Return the lines from the one containing "Task: Apply italic" through the one containing "Action: [x=332, y=530]", both included, reproducing them verbatim from the entries below.

SUPPLIED ENTRIES

════════════════

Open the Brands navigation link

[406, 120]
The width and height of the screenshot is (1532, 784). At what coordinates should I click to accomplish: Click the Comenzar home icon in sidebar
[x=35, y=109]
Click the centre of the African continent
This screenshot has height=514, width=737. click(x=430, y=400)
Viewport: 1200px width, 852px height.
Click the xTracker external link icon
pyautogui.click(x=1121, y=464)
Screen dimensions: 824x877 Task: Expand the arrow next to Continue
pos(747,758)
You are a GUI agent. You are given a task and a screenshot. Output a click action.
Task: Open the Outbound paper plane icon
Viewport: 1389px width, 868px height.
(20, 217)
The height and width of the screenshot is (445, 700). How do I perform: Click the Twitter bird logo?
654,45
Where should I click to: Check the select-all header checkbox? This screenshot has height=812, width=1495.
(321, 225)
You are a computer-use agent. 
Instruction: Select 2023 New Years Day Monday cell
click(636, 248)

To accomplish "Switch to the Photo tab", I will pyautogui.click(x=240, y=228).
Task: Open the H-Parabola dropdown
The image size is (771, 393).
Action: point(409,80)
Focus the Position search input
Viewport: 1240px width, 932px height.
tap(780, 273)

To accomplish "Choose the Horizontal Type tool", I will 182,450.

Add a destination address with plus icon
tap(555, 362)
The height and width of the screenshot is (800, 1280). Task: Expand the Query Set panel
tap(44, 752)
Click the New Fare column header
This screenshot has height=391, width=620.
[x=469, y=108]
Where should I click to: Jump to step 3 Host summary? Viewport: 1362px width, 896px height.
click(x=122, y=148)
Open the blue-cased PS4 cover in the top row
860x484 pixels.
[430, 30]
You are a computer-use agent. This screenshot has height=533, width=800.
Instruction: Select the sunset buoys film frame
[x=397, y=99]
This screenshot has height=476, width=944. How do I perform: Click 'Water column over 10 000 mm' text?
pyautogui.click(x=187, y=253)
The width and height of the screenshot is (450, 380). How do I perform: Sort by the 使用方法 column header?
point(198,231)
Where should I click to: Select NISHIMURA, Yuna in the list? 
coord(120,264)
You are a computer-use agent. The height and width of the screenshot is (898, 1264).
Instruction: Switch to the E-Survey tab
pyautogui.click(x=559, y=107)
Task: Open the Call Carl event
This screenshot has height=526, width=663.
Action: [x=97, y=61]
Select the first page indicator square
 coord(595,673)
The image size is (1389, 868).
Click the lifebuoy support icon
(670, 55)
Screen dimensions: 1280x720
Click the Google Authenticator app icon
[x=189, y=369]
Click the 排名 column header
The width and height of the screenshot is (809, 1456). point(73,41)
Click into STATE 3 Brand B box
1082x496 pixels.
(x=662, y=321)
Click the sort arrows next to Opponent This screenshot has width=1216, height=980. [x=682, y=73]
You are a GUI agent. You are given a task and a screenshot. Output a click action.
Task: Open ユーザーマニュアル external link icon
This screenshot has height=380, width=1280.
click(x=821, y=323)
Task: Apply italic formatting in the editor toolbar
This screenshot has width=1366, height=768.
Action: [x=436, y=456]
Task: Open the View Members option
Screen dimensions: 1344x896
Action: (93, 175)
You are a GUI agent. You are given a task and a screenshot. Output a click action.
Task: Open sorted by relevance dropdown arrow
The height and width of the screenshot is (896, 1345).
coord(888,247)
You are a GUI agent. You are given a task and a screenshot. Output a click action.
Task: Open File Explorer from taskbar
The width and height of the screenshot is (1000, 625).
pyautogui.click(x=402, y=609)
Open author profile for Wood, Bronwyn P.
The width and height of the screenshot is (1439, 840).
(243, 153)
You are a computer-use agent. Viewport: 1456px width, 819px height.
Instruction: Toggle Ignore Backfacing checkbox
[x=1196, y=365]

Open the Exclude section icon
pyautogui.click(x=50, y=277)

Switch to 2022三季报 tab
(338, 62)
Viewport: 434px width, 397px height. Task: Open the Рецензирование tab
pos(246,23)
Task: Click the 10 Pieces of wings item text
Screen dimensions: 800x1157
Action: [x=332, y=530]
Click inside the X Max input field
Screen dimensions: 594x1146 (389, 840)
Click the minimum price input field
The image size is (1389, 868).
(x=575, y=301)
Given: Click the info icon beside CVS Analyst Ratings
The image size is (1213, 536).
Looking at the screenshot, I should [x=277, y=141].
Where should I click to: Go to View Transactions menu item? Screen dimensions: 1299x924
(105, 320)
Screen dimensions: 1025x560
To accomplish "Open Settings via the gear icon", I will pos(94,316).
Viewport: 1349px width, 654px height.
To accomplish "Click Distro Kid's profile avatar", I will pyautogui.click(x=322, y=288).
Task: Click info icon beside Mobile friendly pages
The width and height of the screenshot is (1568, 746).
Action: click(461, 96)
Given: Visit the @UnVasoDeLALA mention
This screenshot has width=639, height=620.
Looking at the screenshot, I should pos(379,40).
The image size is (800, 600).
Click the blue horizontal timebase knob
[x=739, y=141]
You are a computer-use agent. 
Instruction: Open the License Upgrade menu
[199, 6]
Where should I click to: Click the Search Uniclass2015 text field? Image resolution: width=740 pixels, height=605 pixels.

════════════════

RESULT OF THIS TASK
Task: Apply italic formatting in the editor toolbar
This screenshot has width=1366, height=768.
Action: [x=436, y=456]
Task: Open the View Members option
Screen dimensions: 1344x896
Action: (93, 175)
You are a GUI agent. You are given a task and a screenshot. Output a click action.
Task: Open sorted by relevance dropdown arrow
The height and width of the screenshot is (896, 1345).
coord(888,247)
You are a GUI agent. You are given a task and a screenshot. Output a click action.
Task: Open File Explorer from taskbar
The width and height of the screenshot is (1000, 625).
pyautogui.click(x=402, y=609)
Open author profile for Wood, Bronwyn P.
The width and height of the screenshot is (1439, 840).
(243, 153)
You are a computer-use agent. Viewport: 1456px width, 819px height.
Instruction: Toggle Ignore Backfacing checkbox
[x=1196, y=365]

Open the Exclude section icon
pyautogui.click(x=50, y=277)

Switch to 2022三季报 tab
(338, 62)
Viewport: 434px width, 397px height. Task: Open the Рецензирование tab
pos(246,23)
Task: Click the 10 Pieces of wings item text
Screen dimensions: 800x1157
Action: [x=332, y=530]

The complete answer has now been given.